The Saul Zaentz Charitable Foundation operates as a deeply relationship-driven, invitation-only private foundation. Its funding criteria page is explicit: the foundation does not accept solicitations, does not engage in fundraising activities, and does not accept contributions from third parties. This is not a grant seeker's market — it is a mission-aligned partnership model in which the foundation identifies organizations through its own networks and initiates the relationship.
The foundation's giving philosophy flows directly from Saul Zaentz's legacy as an independent filmmaker who championed the underdog: help people "live their imagined lives" by creating a level playing field for vulnerable and underrepresented children living in poverty. This translates to a strong preference for organizations that demonstrate capacity to scale, ability to adapt strategies to changing circumstances, and a clear commitment to dignity and upward mobility for the populations they serve.
The grantee list reveals a pattern of deep, multi-year institutional relationships. Harvard University has received over $18.8M across at least four grant cycles; Start Early has received $4.25M across four cycles; Johns Hopkins University has received $2.38M across four cycles. These are not one-time gifts — they represent sustained partnerships averaging 4+ years. The foundation funds general support rather than project-specific grants, which is a strong signal that it wants trusted partners with strong management, not programs it needs to oversee.

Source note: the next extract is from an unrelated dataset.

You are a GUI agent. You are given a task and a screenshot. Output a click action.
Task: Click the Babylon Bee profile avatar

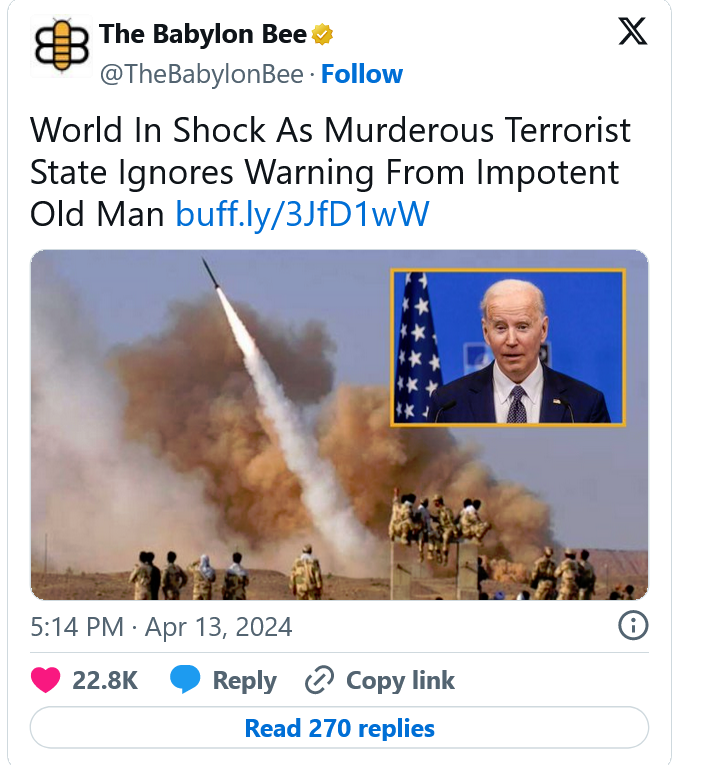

For first-time seekers, the most viable entry path is through ecosystem participation: becoming known to the foundation's leadership by engaging with the Saul Zaentz Early Education Initiative at Harvard, the Zaentz Innovation Fund at Johns Hopkins, or appearing in the policy conversations the foundation convenes through its Meeting the Moment webinar series. Organizations that earn recognition in these spaces — as featured researchers, program models, or policy advocates — become candidates for the foundation's proactive outreach. Direct cold approaches are explicitly rejected and will damage rather than build credibility.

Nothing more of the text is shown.